Your objective — Word for word, repeat the records, leaving every picture behind.

(Data section)

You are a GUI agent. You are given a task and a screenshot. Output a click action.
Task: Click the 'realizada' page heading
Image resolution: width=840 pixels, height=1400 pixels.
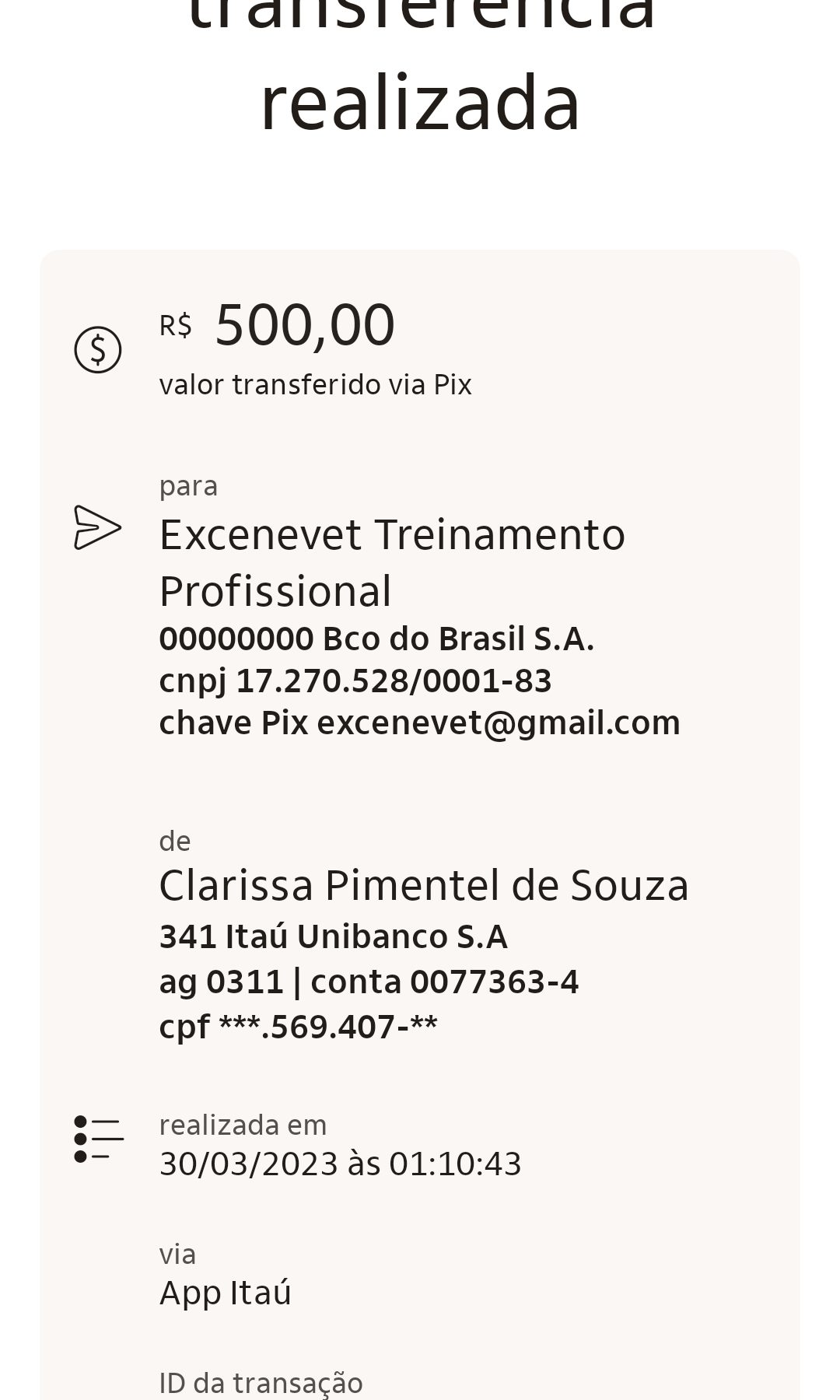tap(420, 103)
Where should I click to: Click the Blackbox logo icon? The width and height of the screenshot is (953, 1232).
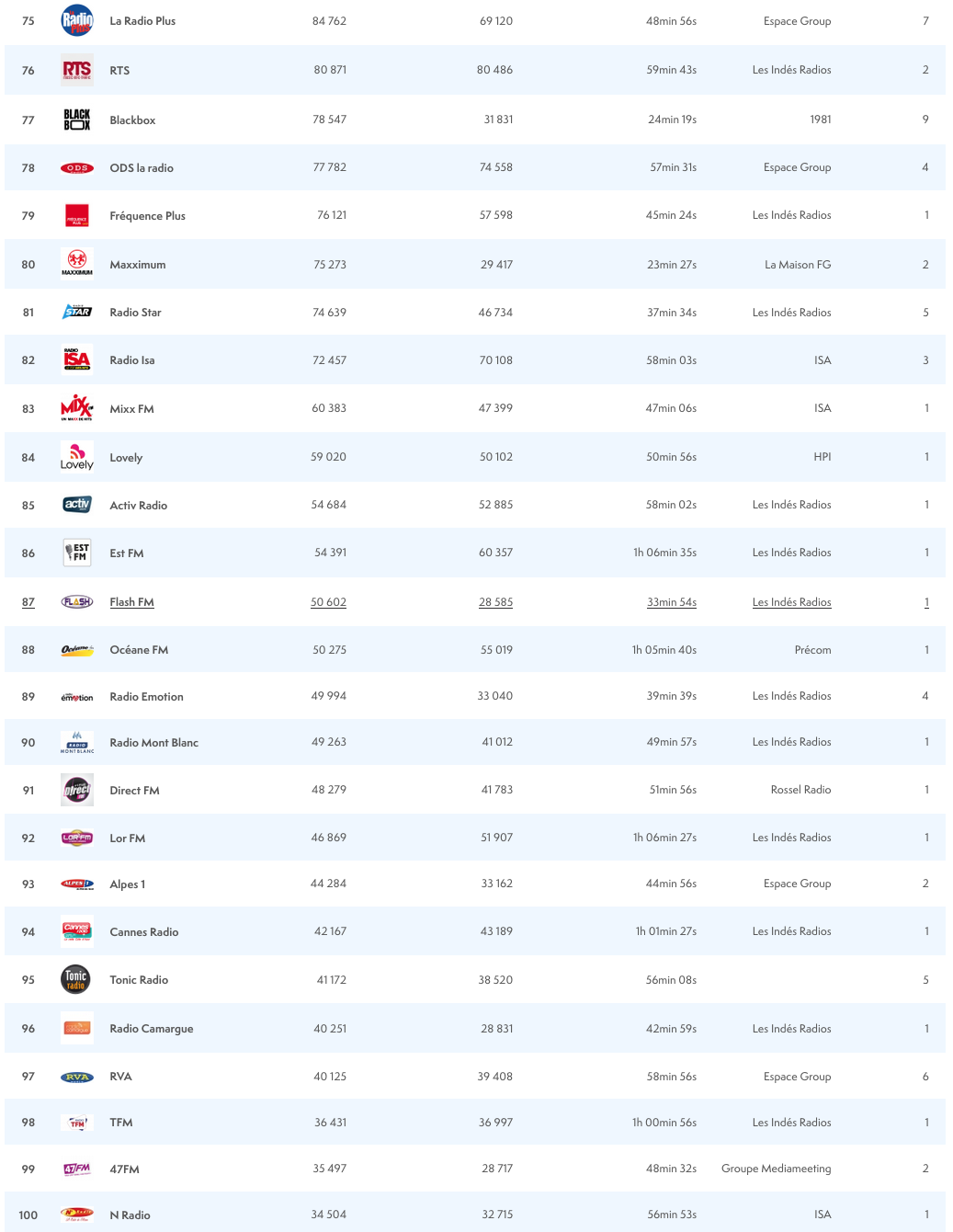pos(77,120)
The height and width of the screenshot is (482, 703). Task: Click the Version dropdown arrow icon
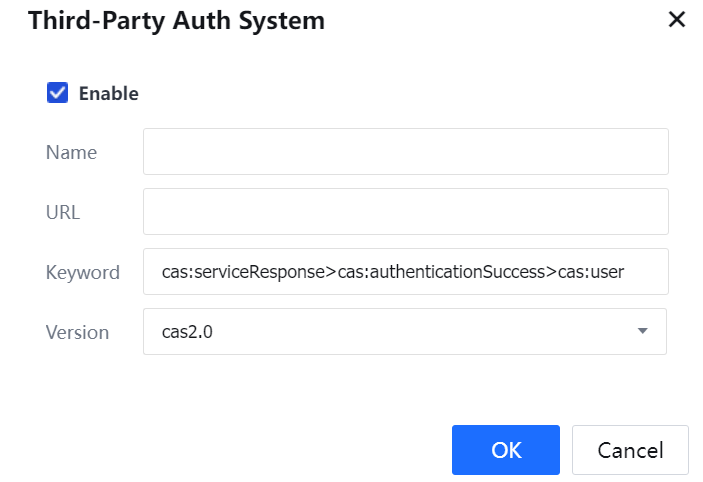(x=643, y=332)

(End Data section)

Task response —
You are a GUI agent. You are given a task and a screenshot. Output a click action.
Task: Click the 'realizada' page heading
Image resolution: width=840 pixels, height=1400 pixels.
tap(420, 103)
Where should I click to: Click the Blackbox logo icon? The width and height of the screenshot is (953, 1232).
pos(77,120)
The height and width of the screenshot is (482, 703). Task: Click the Version dropdown arrow icon
(x=643, y=332)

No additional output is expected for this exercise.